We asked that the court require the goverment to provide an alternative notice for class members, a request the judge granted. It clearly advises parents: “You do NOT need to agree to removal from the United States in order to be reunified with your child. You may continue to fight your case. You should NOT be pressured to agree to removal in order to be reunified with your child.”

The government must post the notice in ICE detention facilities starting today.

The ACLU is actively working with the government to locate the parents who have already been deported — a problem the administration would never have required help with had they not ripped families apart in the first place.

The court said the government must use a streamlined process to reunite children.

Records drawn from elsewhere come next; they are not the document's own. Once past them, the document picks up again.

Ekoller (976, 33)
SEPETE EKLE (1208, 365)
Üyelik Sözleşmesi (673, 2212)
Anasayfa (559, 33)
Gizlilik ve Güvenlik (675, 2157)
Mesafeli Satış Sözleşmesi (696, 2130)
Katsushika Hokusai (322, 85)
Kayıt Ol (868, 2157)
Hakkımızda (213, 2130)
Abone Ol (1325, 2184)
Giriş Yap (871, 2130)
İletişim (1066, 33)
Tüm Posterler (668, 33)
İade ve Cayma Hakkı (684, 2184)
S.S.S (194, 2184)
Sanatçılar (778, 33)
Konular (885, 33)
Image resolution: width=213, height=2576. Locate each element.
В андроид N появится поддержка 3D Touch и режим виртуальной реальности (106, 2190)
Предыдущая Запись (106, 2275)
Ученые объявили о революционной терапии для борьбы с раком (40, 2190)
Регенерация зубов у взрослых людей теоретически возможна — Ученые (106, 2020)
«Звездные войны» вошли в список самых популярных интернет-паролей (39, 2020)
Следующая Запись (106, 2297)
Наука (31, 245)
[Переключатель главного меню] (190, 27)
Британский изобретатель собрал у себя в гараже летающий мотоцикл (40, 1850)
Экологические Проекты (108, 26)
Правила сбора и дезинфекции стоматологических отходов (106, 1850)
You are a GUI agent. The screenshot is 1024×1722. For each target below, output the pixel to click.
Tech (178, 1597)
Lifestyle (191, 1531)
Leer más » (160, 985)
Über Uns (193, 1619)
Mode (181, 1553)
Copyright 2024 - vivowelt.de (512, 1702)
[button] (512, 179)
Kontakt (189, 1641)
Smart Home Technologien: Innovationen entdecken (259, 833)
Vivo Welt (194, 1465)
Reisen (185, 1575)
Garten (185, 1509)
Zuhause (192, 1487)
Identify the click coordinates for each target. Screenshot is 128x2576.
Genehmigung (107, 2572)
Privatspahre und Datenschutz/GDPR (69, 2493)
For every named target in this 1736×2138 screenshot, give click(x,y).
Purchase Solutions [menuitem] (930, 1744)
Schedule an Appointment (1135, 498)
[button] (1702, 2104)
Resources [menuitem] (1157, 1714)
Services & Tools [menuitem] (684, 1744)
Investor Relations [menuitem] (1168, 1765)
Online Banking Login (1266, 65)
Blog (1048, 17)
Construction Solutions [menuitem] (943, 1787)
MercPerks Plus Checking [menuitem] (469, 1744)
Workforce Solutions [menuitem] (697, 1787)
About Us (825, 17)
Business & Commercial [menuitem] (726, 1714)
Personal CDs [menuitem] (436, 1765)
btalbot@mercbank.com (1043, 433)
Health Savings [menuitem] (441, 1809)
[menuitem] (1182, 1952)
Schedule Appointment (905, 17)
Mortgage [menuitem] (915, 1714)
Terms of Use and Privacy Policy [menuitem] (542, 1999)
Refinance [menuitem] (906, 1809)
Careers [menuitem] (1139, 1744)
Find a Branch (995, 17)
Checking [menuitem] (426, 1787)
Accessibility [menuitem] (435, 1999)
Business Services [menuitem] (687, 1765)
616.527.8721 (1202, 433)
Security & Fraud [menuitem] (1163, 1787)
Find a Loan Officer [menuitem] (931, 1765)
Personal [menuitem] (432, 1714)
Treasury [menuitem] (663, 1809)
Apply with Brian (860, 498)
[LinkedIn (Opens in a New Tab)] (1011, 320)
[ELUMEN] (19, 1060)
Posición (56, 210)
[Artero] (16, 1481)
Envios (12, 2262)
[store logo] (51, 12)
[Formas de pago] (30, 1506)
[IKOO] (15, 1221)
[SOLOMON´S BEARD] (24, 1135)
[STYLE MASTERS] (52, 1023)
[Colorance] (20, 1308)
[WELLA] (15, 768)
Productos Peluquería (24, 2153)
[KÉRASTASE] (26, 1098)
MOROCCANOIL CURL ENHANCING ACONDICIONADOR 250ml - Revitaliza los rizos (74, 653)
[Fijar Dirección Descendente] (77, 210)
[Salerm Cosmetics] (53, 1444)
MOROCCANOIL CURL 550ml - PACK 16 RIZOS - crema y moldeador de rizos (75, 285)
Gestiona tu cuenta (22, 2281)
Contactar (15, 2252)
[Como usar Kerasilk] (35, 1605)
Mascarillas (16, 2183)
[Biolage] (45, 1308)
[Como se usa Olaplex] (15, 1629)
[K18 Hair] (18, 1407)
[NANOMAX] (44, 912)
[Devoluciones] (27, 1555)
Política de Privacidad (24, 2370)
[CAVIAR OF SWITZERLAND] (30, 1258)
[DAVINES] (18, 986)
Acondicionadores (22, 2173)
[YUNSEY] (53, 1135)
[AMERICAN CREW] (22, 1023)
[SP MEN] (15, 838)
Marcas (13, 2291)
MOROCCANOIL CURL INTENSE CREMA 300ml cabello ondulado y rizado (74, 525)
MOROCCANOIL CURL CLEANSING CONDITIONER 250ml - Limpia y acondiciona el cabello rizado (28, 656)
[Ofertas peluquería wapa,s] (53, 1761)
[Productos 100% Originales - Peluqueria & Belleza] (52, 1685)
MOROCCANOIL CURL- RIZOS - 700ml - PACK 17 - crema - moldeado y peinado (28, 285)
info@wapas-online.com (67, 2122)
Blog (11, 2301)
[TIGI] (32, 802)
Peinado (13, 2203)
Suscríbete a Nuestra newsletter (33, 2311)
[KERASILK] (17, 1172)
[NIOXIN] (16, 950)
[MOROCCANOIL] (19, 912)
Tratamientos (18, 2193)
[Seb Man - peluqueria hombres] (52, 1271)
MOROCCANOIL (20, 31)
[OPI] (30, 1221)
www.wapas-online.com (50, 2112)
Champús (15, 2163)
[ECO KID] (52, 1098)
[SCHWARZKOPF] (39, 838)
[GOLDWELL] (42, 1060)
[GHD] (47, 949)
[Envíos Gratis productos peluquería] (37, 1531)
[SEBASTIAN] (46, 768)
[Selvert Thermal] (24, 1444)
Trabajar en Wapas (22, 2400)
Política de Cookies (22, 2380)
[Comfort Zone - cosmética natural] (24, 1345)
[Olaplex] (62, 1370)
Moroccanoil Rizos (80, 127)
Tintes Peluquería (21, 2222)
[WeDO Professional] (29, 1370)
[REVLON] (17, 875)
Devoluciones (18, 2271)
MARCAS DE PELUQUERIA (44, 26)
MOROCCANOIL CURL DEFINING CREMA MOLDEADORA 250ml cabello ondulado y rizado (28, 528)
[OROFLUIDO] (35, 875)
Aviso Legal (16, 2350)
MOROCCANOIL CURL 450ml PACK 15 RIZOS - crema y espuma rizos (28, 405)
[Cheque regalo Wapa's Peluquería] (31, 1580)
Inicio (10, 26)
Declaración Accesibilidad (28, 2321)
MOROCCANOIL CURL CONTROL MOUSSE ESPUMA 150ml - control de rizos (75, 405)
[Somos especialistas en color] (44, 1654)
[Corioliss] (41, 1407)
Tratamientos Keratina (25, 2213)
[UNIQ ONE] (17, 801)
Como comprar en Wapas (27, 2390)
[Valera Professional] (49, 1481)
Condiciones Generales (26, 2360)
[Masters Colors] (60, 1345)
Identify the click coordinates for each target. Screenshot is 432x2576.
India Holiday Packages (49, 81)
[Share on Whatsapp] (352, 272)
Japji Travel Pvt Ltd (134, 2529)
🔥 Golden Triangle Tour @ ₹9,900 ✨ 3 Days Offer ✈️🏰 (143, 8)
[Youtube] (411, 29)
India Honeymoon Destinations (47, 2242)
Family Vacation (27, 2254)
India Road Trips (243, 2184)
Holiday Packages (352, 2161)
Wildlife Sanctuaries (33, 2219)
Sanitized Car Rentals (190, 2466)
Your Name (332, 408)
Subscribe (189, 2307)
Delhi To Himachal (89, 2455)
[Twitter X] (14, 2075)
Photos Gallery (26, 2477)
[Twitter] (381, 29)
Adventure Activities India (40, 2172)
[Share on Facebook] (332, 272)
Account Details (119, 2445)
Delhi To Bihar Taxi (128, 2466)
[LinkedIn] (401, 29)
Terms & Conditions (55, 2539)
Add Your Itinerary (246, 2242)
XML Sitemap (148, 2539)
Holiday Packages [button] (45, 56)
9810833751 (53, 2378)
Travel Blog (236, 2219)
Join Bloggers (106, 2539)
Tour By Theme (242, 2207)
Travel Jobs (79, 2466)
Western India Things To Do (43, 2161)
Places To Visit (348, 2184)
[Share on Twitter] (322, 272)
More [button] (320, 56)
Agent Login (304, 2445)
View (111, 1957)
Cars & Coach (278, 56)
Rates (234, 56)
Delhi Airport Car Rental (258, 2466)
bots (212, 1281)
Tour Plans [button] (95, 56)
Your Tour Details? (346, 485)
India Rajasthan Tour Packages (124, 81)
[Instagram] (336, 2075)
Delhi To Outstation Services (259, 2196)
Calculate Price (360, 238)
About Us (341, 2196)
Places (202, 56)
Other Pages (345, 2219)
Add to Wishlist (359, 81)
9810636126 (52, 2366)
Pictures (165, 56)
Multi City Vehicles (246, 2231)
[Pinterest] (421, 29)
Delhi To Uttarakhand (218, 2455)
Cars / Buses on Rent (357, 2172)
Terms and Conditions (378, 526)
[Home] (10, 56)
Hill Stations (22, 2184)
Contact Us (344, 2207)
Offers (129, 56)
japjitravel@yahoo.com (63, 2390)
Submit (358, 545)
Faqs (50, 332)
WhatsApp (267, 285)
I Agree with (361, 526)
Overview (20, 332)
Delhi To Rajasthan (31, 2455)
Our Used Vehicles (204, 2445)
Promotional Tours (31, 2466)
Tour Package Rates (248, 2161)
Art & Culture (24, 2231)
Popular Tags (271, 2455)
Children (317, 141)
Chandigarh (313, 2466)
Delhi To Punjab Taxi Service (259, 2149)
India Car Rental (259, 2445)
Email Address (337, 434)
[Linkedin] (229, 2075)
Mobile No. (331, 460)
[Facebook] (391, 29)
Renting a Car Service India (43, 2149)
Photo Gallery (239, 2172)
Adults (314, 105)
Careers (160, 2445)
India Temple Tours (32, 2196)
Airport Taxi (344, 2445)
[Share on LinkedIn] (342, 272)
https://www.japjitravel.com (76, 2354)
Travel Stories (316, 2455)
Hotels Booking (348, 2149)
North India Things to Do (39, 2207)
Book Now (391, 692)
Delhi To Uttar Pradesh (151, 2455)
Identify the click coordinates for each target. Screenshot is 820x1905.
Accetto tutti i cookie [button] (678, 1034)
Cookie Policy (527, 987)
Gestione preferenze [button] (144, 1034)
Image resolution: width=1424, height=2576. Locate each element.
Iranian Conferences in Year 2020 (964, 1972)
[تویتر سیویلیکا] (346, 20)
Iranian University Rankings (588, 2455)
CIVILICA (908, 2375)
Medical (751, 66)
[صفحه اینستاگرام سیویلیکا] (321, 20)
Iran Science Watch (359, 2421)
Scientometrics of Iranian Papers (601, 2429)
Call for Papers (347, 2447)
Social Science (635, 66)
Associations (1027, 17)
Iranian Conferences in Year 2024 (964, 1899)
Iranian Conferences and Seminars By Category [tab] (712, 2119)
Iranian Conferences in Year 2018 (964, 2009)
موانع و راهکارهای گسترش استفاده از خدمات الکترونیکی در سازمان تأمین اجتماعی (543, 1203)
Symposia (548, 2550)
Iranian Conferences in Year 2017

While the government is now attempting to comply with the court orders, it’s failing because of real logistical problems, like missing records or parents whose locations it failed to track. But it is also stalling by insisting on sticking to status quo agency procedures in the face of extraordinarily unique circumstances.

Ordinarily, the Office of Refugee Resettlement would conduct a background check, perform a home visit, and fingerprint the people to whom it was releasing a child. That’s because the agency is dealing with kids who came to the United States unaccompanied by a parent. But these procedures are not necessary in cases where the government took a child from a parent, rendering them unaccompanied.

The government has also argued that it needs to administer DNA tests to every parent and child, which will cause unnecessary delays in reunification and raises serious privacy concerns.

The judge made clear on Tuesday that business as usual is not acceptable, that parents are not “applying” for permission to get their children, but rather that the government has an “affirmative obligation” to reunite. Unless the parent is unfit or presents a danger to the child, the child needs to be reunified with the parent.

We asked the court to restrict the government’s use of DNA testing to limited cases where parentage cannot be verified in another way, meaning that there is no other reliable documentary, testimonial, or other evidence of parentage.

It is inherently coercive for the government to require parents to submit to DNA testing to get back the children that were unlawfully taken from them. Parents should not have to sacrifice their privacy rights and face the risk of having their DNA information collected in a government database to be reunified with their children.

The judge agreed, finding that DNA tests should only be performed when there is a genuine reason to doubt parentage or when the government has a legitimate concern that it will not otherwise meet the deadline to reunify. Further, Judge Sabraw found that should DNA tests be necessary, the samples must be destroyed after being used to match up parents and children and can’t be put into a government database.

The government said that all children reunited with parents by the Tuesday deadline would be released from custody, but it raised the specter of family detention in the future.

At the close of the hearing, a Justice Department attorney asked Judge Sabraw to clarify whether the national injunction requires the release of parents from detention, or only the reunion of parent and child.

This question comes on the heels of a separate decision on July 9 from Judge Dolly M. Gee of the Federal District Court in Los Angeles, declining to amend a decades-old court agreement (known as the Flores settlement) which established protections for children to prevent their indefinite detention in unlicensed facilities.

Ending family separation doesn’t require family prisons, but this is not the first time the Trump administration has peddled the false equivalency. Alternatives to family detention not only exist, they are more humane and far less costly.

Judge Sabraw requested further briefing on the matter.